Can any senior learn to use a computer? "Most older people can learn to use a computer with little difficulty, but if they have early cognitive impairment then it is frustrating because of the detail and attention that are required. They might be still trading stocks, but have forgotten how to get online," says Dr. Raik.


Though Harry couldn't even type, the new technology intrigued him. Replacing his midday nap with Internet surfing, he soon began emailing his daughter across the country.


Adaptive devices or techniques can surmount most physical barriers, though, says Dr. White. "To get around visual limits, magnify various aspects of the screen. Arthritis isn't a computer problem -- speed is not required. The mouse is usually easy to use, but if not, get a roller ball. A sound card lets you hear as well as see things."

Connecting with people electronically actually eases many old-age hassles. "For seniors who can't walk, drive, or travel to visit other people -- or for an older adult caring for someone with a serious illness who rarely gets out -- computers can lessen feelings of loneliness, social isolation, and depression," notes Dr. White. A connection to the Internet is a way to expand and enhance any senior's social circle, she believes.

Gaining access

Basic email and Internet skills are taught -- often free of charge -- in many communities at public libraries, senior centers, and adult education classrooms. Harry attended free three-hour sessions at his local veterans' hospital, for example.

It's worth seeking a class designed specifically for older adults, who often prefer to learn at a slower pace. The Durham trainer provided a step-by-step manual and had students work in pairs. An "email-pal" program with Kansas junior-high-school students proved as popular as the written manual.

Seniors on fixed incomes can avoid the costs of getting online; if seniors are mobile, a weekly visit to a local library or an Internet cafe may provide enough email or Internet time. For a home computer, a late 1990s model handed down from a grandchild who is upgrading, or one purchased from a resale computer shop, will probably have adequate software. Even the newest equipment can be purchased at a low price. Make sure that any computer purchased comes with a modem. Or, if you're a senior with cable television, ask your cable company if it has broadband services through a cable modem.

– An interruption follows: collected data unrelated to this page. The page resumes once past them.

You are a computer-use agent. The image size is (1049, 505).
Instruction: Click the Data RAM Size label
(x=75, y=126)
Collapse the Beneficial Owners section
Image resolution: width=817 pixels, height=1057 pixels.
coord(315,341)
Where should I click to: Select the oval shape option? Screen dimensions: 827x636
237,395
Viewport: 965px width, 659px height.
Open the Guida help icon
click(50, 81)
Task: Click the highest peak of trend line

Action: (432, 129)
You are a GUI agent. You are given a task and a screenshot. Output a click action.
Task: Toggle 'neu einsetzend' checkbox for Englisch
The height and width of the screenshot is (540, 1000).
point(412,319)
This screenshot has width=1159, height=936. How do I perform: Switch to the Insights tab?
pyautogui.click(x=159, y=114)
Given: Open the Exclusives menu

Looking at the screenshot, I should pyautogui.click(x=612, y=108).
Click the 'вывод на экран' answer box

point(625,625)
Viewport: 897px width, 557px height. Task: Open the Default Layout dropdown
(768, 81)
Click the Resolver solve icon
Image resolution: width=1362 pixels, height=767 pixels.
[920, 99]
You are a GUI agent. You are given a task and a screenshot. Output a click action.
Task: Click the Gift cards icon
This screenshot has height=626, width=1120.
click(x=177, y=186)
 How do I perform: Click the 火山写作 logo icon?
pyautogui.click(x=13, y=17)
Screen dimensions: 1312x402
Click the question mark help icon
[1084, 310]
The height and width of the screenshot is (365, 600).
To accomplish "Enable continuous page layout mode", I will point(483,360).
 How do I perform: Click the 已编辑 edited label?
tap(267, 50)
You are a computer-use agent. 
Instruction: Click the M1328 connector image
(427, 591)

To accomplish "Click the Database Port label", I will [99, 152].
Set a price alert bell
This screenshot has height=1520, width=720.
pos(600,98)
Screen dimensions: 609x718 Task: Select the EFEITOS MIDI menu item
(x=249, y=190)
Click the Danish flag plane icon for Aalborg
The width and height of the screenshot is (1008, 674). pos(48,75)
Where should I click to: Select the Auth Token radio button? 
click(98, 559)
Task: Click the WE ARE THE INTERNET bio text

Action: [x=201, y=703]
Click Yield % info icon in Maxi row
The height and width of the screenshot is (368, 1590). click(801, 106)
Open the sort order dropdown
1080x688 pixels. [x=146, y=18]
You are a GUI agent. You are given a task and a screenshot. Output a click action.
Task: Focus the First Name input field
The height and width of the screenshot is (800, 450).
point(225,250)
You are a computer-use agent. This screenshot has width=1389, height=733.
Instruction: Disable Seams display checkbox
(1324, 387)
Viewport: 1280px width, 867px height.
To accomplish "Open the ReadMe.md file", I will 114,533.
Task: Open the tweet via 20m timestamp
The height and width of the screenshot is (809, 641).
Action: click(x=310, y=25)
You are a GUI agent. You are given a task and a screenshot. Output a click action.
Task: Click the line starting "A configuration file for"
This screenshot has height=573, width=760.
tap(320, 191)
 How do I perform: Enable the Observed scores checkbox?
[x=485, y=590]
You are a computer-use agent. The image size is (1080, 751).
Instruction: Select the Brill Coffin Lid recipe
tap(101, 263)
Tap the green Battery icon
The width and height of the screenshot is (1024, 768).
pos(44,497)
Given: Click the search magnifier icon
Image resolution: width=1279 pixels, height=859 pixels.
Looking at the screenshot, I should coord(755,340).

The cost of sending an email is less than that of a long-distance telephone call, and free email accounts are available. Check with Lycos, Yahoo, or Hotmail. Even free Internet service is available -- from Juno or from NetZero, Harry's choice. "Sometimes I have to wait a long time [to connect], and look at lots of ads," Harry says. "I may get knocked off and have to start again, even." Despite any delay, he says, "It's an exciting new way to communicate with children and grandchildren. It's easy, and it's fun!"